> **Passage to read**:

"""

- Interactive map of Madduvalasa
- Madduvalasa Location in Andhra Pradesh, India Madduvalasa Madduvalasa (India)
- Coordinates: 18°36′05″N 83°35′33″E﻿ / ﻿18.6013°N 83.5925°E
- Country: India
- State: Andhra Pradesh
- District: Vizianagaram
- Talukas: Vangara

Languages
- • Official: Telugu
- Time zone: UTC+5:30 (IST)
- PIN: 532122
- Nearest city: Rajam

= Madduvalasa =

Madduvalasa is a village in Vangara mandal of Vizianagaram district, Andhra Pradesh, India. The villagers speak the Telugu language.

==Demographics==
The total population of Madduvalasa is 600 (325 males and 275 females), living in 133 houses. The total area of Madduvalasa is 148 hectare.

"""

> **Information given**:
"""

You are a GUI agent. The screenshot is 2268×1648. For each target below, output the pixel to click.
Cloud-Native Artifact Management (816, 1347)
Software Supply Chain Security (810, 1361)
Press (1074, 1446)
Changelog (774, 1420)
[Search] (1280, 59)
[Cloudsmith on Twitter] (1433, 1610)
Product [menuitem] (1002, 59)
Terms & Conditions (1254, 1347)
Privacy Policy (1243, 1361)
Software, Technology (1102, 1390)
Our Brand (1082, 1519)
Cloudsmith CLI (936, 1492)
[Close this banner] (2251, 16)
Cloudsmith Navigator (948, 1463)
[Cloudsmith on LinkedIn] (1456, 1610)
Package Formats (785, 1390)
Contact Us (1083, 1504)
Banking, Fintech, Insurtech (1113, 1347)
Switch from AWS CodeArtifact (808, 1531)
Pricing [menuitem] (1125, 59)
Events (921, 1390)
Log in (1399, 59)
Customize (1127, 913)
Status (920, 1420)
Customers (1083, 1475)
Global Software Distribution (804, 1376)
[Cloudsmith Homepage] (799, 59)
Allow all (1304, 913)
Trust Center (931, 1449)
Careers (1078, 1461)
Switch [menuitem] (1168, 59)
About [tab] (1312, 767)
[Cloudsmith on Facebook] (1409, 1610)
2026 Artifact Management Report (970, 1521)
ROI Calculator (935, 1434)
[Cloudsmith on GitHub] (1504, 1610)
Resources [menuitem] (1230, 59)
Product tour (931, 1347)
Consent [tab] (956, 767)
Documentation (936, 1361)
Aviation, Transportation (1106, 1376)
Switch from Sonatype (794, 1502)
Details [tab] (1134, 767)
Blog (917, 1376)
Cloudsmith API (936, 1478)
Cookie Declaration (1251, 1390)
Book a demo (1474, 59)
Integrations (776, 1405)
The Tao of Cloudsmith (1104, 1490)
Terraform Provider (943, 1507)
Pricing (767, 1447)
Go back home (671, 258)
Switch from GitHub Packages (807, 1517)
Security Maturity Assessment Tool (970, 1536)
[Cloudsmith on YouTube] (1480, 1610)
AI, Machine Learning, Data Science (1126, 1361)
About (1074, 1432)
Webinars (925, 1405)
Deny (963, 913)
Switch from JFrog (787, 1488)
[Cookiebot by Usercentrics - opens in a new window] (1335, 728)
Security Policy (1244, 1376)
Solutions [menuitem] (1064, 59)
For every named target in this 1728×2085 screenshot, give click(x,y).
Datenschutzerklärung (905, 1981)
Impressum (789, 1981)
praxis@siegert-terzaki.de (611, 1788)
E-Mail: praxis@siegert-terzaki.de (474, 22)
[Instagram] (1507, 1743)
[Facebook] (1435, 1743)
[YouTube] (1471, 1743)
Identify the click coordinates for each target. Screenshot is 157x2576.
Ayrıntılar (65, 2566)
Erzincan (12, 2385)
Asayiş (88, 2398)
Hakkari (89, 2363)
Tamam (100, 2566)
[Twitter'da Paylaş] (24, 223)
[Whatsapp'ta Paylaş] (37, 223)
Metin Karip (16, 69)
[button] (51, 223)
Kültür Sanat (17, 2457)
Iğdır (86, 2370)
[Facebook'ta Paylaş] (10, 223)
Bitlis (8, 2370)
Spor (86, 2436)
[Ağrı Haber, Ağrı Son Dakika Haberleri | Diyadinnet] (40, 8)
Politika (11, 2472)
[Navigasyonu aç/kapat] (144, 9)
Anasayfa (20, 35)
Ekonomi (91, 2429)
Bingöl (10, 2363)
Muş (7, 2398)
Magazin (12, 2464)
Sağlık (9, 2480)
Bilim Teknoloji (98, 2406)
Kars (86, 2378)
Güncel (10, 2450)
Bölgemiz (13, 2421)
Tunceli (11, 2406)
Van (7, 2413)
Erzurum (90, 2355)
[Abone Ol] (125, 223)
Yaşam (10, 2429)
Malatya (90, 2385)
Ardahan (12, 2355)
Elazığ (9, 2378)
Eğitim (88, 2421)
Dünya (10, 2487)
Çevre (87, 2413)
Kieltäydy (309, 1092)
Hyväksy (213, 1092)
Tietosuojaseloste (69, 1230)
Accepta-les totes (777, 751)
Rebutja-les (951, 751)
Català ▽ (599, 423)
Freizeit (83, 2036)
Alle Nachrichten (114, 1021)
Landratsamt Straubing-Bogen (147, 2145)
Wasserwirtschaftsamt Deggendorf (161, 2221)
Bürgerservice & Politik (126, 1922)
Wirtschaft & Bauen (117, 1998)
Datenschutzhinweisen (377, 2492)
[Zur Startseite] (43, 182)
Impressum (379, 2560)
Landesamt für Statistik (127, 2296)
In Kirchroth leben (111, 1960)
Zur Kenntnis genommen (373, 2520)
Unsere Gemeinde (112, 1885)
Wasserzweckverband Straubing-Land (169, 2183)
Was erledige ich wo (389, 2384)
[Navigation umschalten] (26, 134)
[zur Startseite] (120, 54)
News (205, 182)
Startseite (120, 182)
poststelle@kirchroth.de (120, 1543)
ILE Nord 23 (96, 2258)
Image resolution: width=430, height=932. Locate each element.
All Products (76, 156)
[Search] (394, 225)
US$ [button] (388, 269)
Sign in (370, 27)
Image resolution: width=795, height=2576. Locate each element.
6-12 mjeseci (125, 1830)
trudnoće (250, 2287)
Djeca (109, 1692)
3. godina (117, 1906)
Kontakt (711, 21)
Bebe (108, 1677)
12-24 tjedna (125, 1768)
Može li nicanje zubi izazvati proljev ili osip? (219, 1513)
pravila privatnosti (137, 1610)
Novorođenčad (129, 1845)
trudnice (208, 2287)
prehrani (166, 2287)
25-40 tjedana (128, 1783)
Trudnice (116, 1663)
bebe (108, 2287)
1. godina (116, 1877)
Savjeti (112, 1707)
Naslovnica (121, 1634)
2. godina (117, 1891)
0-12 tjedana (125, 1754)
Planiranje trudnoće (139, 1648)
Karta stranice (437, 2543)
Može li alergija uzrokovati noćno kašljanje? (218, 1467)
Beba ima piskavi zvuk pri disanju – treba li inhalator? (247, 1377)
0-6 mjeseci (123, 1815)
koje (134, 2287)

"""

> **Your tasks**:
**a)** Duplicate the Madduvalasa article word for word, taking everything from "- PIN: 532122" down to "is 148 hectare.".
**b)** Write the next part of the Madduvalasa article, starting after its final sentence.
The listing comes from a different source than the Madduvalasa article.

> **Answers to the tasks**:
**a)**
- PIN: 532122
- Nearest city: Rajam

= Madduvalasa =

Madduvalasa is a village in Vangara mandal of Vizianagaram district, Andhra Pradesh, India. The villagers speak the Telugu language.

==Demographics==
The total population of Madduvalasa is 600 (325 males and 275 females), living in 133 houses. The total area of Madduvalasa is 148 hectare.

**b)**
==Madduvalasa Reservoir==
Madduvalasa Reservoir has been built on the Vegavati and Suvarnamukhi rivers, subsidiaries of the Nagavali River at Madduvalasa. It was commissioned in 1977 and completed in 2002. About 23000 acre of land was brought under cultivation with the water.

The seven villages of Patuvardhanam, Devikiwada, Chinna Devikiwada, CBR Peta, Nukalavada, Narendrapuram and Gitanapalli, comprising about 2,240 families, were adjacent to the Full Reservoir Level (FRL). They were identified for a rehabilitation package involving an expenditure of ₹ 270 million.